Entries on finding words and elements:
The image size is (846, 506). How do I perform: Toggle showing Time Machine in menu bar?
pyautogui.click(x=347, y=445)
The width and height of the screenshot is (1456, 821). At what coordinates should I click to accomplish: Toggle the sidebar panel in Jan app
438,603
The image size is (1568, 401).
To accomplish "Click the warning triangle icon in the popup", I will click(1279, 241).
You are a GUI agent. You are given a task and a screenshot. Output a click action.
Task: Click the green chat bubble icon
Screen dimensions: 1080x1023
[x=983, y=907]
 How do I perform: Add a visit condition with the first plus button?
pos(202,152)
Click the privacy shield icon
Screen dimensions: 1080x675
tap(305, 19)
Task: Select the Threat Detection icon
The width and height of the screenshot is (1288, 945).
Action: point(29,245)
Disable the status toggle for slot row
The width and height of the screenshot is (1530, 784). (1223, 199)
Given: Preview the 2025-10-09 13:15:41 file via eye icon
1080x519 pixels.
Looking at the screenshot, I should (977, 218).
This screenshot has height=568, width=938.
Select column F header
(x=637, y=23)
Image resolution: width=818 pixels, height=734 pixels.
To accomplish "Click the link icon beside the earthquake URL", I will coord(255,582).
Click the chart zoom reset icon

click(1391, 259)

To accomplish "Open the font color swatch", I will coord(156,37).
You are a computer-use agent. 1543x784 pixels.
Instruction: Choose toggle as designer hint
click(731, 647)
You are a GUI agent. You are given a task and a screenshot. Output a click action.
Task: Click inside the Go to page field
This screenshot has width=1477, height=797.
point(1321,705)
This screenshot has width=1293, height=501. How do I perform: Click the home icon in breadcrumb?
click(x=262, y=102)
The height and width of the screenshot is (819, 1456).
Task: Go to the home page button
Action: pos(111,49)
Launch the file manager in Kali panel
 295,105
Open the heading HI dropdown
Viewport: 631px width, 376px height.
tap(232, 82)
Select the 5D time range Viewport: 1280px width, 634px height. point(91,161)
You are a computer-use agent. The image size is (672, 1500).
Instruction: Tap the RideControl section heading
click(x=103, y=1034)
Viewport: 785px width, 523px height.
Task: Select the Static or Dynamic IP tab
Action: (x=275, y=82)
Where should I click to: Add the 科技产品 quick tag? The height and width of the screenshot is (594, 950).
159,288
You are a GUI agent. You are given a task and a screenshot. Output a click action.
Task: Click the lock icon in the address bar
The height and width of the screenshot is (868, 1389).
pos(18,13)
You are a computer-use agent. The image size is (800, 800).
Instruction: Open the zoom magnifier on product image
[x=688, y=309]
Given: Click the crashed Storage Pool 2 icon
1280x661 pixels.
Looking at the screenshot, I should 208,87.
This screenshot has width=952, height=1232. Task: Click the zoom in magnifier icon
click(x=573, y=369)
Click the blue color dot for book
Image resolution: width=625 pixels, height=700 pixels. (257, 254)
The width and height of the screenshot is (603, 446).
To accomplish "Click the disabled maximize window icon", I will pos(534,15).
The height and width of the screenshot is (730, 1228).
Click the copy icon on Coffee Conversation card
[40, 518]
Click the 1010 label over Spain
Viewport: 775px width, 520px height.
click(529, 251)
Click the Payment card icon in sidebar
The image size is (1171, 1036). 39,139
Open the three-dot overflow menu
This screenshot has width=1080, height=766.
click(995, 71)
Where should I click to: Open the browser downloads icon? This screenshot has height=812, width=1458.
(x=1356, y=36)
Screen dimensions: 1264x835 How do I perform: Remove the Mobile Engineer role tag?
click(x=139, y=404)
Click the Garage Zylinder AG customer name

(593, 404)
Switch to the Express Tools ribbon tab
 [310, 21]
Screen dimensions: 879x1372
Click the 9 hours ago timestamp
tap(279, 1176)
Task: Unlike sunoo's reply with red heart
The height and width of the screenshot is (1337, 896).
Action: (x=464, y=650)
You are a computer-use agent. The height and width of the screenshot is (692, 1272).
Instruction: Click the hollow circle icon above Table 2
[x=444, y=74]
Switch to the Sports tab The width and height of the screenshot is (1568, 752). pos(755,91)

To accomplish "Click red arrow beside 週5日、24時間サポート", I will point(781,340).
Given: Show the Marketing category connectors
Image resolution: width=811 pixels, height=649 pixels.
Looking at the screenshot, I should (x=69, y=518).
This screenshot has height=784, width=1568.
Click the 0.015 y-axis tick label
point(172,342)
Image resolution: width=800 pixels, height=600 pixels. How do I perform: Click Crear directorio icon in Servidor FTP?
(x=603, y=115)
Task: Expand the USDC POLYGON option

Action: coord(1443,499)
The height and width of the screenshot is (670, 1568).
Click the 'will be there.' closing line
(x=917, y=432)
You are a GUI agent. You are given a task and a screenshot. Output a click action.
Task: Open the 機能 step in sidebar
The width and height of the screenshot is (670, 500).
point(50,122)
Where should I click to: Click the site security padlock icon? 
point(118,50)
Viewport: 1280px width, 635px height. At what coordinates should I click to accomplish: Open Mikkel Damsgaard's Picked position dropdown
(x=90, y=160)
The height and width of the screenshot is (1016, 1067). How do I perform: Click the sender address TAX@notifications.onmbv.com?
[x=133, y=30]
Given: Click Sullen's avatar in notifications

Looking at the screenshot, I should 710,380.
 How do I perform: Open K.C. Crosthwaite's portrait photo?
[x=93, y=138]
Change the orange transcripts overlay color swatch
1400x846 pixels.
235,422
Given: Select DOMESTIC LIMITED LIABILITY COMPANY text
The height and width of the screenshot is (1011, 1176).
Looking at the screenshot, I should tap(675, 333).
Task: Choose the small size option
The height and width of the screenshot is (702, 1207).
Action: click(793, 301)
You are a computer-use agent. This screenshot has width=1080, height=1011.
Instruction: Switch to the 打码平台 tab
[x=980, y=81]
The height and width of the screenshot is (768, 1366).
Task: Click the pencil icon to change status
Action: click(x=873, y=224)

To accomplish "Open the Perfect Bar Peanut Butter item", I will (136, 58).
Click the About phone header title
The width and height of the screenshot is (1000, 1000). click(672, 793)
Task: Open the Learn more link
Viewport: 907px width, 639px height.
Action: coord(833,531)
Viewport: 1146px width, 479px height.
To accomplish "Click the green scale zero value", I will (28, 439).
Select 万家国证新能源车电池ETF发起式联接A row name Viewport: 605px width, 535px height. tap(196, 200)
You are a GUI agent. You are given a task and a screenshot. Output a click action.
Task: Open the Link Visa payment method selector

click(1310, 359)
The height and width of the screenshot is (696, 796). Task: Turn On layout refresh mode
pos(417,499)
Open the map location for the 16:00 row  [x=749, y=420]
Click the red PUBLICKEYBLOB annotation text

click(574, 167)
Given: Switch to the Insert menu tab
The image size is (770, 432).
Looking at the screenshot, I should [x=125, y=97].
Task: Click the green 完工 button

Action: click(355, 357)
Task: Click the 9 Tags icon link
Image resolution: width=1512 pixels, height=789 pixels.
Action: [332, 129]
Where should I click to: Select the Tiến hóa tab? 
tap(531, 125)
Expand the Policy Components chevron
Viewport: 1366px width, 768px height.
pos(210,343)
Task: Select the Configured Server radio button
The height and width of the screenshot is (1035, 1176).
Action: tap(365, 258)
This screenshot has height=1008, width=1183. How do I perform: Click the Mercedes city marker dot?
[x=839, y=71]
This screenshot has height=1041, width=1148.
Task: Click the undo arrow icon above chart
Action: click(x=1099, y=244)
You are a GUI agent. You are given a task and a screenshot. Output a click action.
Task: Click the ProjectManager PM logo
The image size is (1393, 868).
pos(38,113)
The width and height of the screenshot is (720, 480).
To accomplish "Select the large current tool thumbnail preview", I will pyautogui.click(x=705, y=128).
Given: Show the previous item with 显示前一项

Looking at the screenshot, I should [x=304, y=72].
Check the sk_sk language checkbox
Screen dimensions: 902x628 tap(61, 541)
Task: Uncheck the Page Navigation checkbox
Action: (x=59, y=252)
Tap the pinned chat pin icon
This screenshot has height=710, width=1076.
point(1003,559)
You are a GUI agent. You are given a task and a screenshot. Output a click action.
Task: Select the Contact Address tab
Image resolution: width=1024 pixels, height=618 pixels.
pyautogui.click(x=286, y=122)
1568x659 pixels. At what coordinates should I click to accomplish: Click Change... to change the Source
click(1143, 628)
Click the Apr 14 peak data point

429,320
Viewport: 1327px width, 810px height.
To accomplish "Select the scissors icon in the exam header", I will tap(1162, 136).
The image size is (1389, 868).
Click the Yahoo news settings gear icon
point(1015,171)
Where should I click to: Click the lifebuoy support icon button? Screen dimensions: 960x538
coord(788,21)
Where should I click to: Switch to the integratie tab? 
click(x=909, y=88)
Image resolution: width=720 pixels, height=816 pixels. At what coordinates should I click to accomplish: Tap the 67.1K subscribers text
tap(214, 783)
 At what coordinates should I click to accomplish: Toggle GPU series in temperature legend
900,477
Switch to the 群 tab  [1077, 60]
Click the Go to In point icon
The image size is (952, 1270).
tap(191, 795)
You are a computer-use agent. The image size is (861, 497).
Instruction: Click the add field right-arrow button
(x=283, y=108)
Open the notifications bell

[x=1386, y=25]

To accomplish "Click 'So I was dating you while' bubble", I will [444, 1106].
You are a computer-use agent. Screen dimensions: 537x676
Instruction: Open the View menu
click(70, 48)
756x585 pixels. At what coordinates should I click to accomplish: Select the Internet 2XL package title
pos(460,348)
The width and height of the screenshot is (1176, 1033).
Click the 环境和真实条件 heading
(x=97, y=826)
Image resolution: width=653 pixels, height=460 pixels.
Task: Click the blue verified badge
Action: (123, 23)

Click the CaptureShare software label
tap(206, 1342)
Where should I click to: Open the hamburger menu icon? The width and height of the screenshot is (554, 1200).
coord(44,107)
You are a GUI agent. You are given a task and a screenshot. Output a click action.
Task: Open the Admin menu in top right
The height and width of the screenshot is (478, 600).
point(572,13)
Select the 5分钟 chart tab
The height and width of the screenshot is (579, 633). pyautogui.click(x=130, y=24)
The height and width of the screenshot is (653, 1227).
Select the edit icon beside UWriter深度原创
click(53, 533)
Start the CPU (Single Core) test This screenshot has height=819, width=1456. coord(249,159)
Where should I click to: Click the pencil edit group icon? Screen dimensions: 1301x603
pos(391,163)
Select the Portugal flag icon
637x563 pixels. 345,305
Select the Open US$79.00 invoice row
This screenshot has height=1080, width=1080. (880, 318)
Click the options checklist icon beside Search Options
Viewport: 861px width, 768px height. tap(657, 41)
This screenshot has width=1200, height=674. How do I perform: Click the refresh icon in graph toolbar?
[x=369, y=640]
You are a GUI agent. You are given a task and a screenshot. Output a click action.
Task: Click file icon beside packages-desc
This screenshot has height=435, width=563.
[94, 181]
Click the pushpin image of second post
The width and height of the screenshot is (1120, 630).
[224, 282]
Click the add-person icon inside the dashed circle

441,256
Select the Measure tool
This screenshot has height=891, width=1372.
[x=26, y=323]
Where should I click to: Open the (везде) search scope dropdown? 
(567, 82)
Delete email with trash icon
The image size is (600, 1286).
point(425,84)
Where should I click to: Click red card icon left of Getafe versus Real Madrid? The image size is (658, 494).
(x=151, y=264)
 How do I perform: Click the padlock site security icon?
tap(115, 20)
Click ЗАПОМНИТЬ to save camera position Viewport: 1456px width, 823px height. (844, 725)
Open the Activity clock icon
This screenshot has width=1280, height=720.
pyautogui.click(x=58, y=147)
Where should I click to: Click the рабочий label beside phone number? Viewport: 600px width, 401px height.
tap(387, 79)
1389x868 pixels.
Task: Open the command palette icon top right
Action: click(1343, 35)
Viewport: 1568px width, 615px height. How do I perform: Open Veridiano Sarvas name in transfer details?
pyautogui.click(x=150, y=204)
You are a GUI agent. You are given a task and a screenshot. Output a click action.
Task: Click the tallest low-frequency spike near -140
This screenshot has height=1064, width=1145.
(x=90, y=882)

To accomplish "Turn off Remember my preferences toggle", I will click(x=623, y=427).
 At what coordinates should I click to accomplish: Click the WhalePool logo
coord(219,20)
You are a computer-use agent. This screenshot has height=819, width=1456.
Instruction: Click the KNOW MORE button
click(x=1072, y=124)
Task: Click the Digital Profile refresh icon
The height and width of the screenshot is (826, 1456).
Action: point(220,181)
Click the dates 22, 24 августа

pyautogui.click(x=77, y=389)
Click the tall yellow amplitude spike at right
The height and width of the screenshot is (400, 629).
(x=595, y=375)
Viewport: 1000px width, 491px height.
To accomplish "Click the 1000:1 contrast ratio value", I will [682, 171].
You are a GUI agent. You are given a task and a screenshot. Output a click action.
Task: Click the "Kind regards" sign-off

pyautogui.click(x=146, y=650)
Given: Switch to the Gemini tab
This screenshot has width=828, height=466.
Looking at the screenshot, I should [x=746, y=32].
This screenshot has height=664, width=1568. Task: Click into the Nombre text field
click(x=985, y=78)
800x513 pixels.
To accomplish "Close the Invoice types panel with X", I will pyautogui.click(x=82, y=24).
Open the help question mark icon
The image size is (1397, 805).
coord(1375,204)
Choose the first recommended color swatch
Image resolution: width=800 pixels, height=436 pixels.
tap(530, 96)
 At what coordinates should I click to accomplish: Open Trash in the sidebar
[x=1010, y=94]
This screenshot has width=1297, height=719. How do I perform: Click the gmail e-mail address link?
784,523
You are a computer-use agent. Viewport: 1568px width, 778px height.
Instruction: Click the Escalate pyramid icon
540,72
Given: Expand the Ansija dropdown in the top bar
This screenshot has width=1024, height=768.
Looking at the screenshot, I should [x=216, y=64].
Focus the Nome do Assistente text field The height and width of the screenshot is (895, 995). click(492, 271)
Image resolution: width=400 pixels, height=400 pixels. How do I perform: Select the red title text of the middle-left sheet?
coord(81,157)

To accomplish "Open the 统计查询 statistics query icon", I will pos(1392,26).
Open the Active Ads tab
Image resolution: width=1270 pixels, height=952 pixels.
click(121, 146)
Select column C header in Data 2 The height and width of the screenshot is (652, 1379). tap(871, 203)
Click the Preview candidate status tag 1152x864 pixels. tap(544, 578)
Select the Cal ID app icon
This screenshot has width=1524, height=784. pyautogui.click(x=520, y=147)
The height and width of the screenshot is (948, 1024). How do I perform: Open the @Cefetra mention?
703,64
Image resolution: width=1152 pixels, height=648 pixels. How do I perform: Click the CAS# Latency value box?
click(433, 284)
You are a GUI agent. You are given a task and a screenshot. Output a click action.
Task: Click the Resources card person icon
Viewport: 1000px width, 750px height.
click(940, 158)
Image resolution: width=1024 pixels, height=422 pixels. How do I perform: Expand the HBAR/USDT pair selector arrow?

• Request
Update the lines from the line with "Click the blue color dot for book" up to and including the line with "Action: coord(1443,499)" by replacing "Sports" with "News" and leaving everything else unchanged. Give back only those lines.

• Exercise answer
Click the blue color dot for book
Image resolution: width=625 pixels, height=700 pixels. (257, 254)
The width and height of the screenshot is (603, 446).
To accomplish "Click the disabled maximize window icon", I will pos(534,15).
The height and width of the screenshot is (730, 1228).
Click the copy icon on Coffee Conversation card
[40, 518]
Click the 1010 label over Spain
Viewport: 775px width, 520px height.
click(529, 251)
Click the Payment card icon in sidebar
The image size is (1171, 1036). 39,139
Open the three-dot overflow menu
This screenshot has width=1080, height=766.
click(995, 71)
Where should I click to: Open the browser downloads icon? This screenshot has height=812, width=1458.
(x=1356, y=36)
Screen dimensions: 1264x835 How do I perform: Remove the Mobile Engineer role tag?
click(x=139, y=404)
Click the Garage Zylinder AG customer name

(593, 404)
Switch to the Express Tools ribbon tab
 [310, 21]
Screen dimensions: 879x1372
Click the 9 hours ago timestamp
tap(279, 1176)
Task: Unlike sunoo's reply with red heart
The height and width of the screenshot is (1337, 896).
Action: (x=464, y=650)
You are a computer-use agent. The height and width of the screenshot is (692, 1272).
Instruction: Click the hollow circle icon above Table 2
[x=444, y=74]
Switch to the News tab The width and height of the screenshot is (1568, 752). pos(755,91)

To accomplish "Click red arrow beside 週5日、24時間サポート", I will point(781,340).
Given: Show the Marketing category connectors
Image resolution: width=811 pixels, height=649 pixels.
Looking at the screenshot, I should (x=69, y=518).
This screenshot has height=784, width=1568.
Click the 0.015 y-axis tick label
point(172,342)
Image resolution: width=800 pixels, height=600 pixels. How do I perform: Click Crear directorio icon in Servidor FTP?
(x=603, y=115)
Task: Expand the USDC POLYGON option

Action: coord(1443,499)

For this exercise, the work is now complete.